Local guiding: counties, divisions and districts
Girlguiding is divided into smaller areas, to support our volunteers, make communication easier and meet the needs of guiding locally
Local units are part of districts, which are part of divisions, which are part of counties
Each country or region is divided into counties. These guiding counties don't necessarily correspond to local government boundaries, but are created to meet the needs of guiding in that area.
The county commissioner
Each county has a commissioner who is the lead volunteer for that county. As part of their role they:
- Chair the County Executive committee
- Can invite one or more assistant county commissioners to support them
- Can invite individuals to be a secretary and a treasurer
- Are encouraged to create a team of specialist advisers/coordinators to help with specific aspects of guiding in the county
County teams are led by the county commissioner. The team also includes all division commissioners in that county, or if there are no divisions then all district commissioners would be part of the county team. This sometimes happens in smaller counties. In divisions or districts where there is no commissioner, a representative of the team attends county meetings.
How counties are run
Most also have an executive committee with its own constitution or terms of reference. This group supports the county commissioner and are responsible for running guiding in that county.
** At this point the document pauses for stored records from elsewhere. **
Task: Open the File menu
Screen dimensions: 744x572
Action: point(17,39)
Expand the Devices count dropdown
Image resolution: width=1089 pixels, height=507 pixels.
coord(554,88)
Counties may also have a Junior Council, forum or panel, which should have its own constitution or terms of reference.
In some counties, the county team may be supported by professional staff.
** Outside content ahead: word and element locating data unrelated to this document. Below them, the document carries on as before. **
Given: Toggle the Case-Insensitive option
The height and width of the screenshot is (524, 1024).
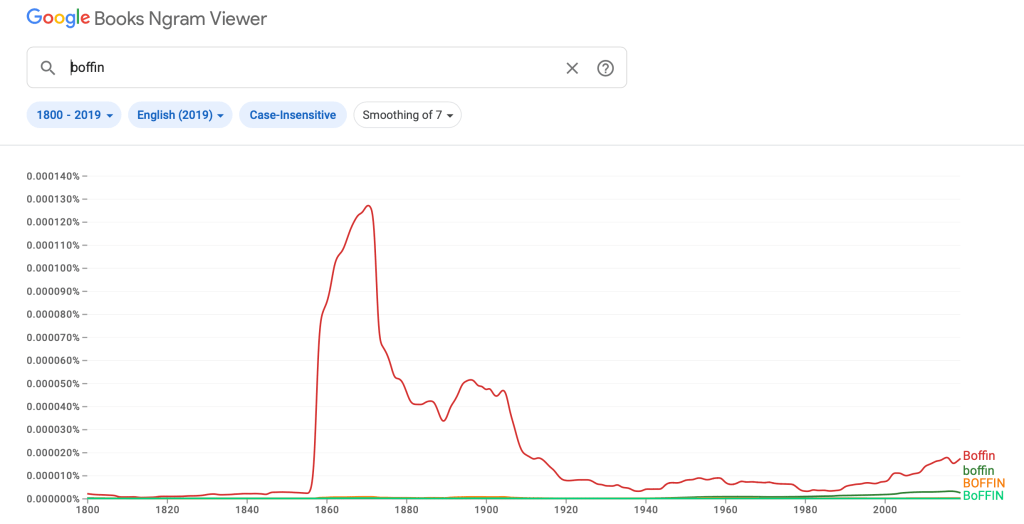Looking at the screenshot, I should [x=292, y=115].
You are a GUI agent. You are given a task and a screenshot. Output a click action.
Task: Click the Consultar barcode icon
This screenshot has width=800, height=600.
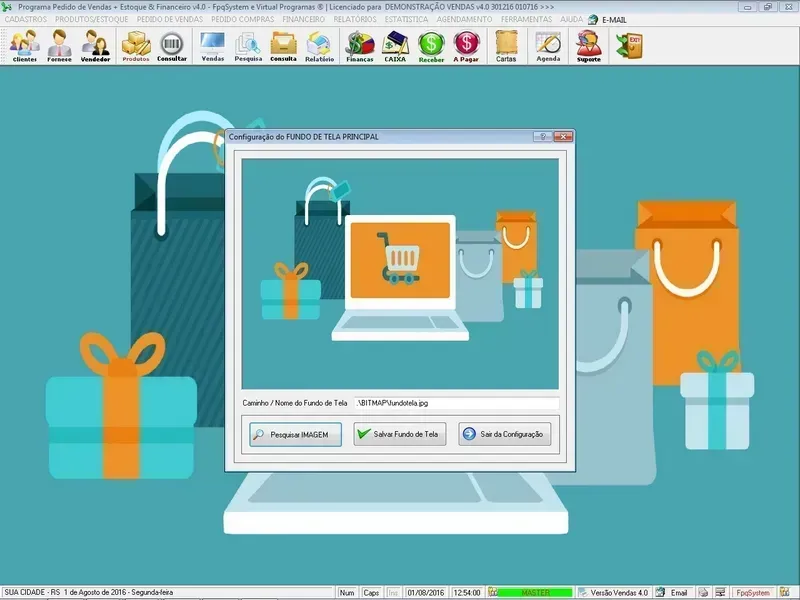point(172,46)
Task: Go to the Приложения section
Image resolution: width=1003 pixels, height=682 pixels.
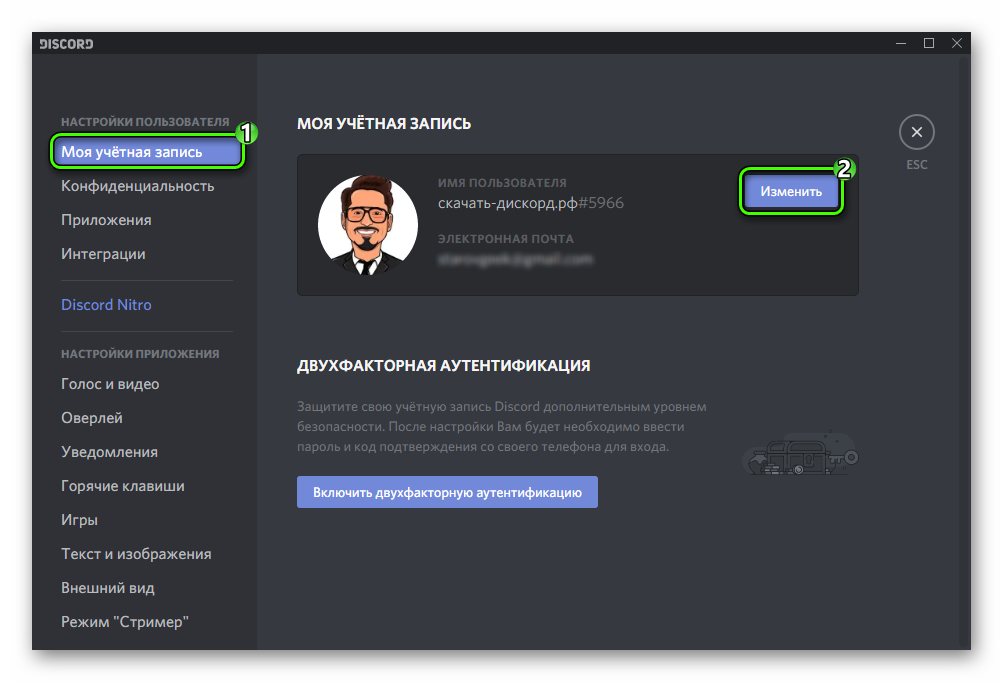Action: click(106, 220)
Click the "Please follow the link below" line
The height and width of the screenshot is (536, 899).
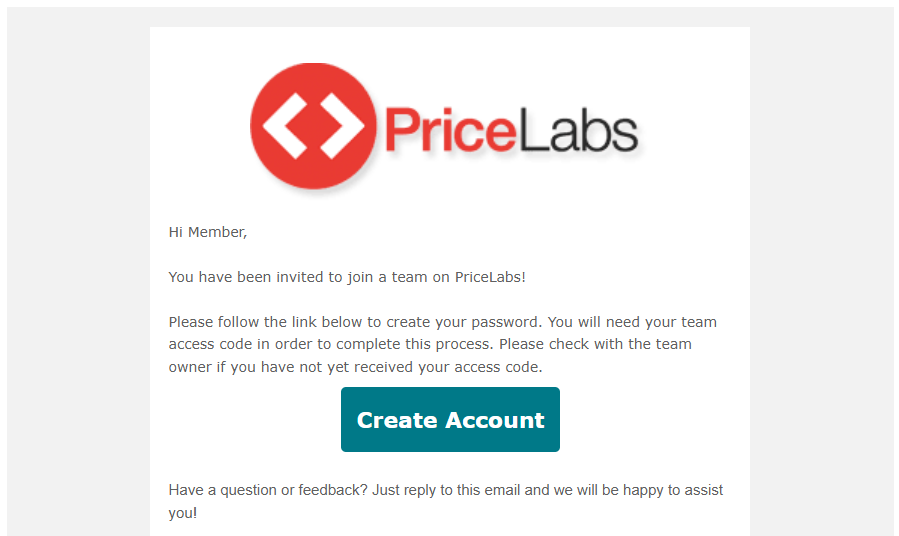[x=443, y=322]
Most counties are divided into divisions. Division teams are encouraged to work together to meet the needs of guiding within a given area and provide strategic support to the county commissioner.
The division commissioner
Most divisions have a division commissioner who:
- Chairs the Division Executive committee meeting
- May invite an assistant division commissioner to support her
- Can invite individuals to act as a division secretary and a treasurer, and other people with appropriate skills to provide administrative support
- can create a team of specialist advisers/coordinators, in consultation with the appropriate county adviser/coordinators.
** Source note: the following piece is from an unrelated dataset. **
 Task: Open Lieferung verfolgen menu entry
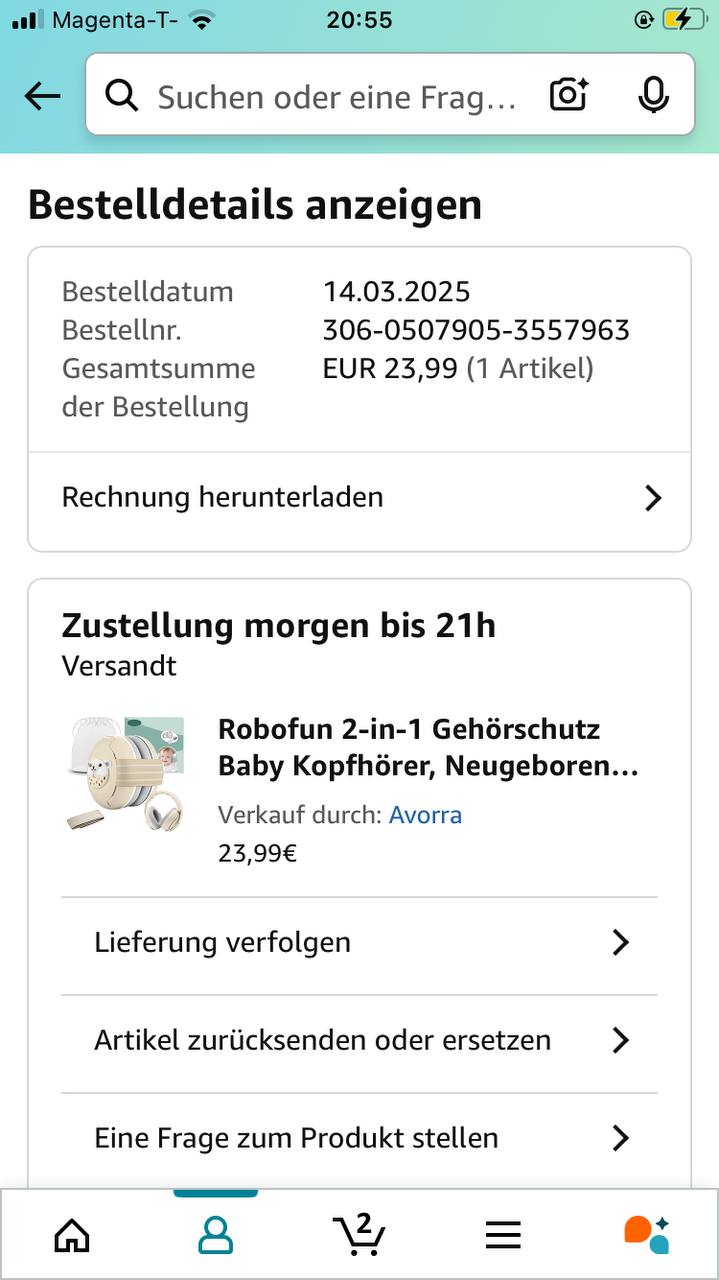point(223,942)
The division team includes the division commissioner and all district commissioners and advisers within the division. In divisions or districts where there is no commissioner, a representative of the appropriate team will attend division meetings.
Most divisions, and some counties, are divided into districts. Units of two or more different guiding sections may be grouped into districts led by a district team who work together to meet the needs of local guiding.
The district commissioner
Most district teams are led by a district commissioner who:
- Chairs the district meeting
- Is encouraged to create a district team to support her, which could include an administrator, a secretary and treasurer
As well as the district commissioner, district teams include all of the leaders, young leaders and district assistant(s) in the district. Any additional members of the district team must:
- Be members of Girlguiding
- Be willing to support the aim of Girlguiding and to abide by its policies
- Be invited to join by the district commissioner
- Undertake a role for a term that does not extend beyond the finishing date of the district commissioner's (except unit helpers) but may continue immediately in the same role or in another capacity if invited to do so
In districts where there is no commissioner, a representative of the district team will attend meetings.
Titles and administrative areas can vary from county to county. Some counties don't have divisions or districts and some divisions and districts don't have commissioners.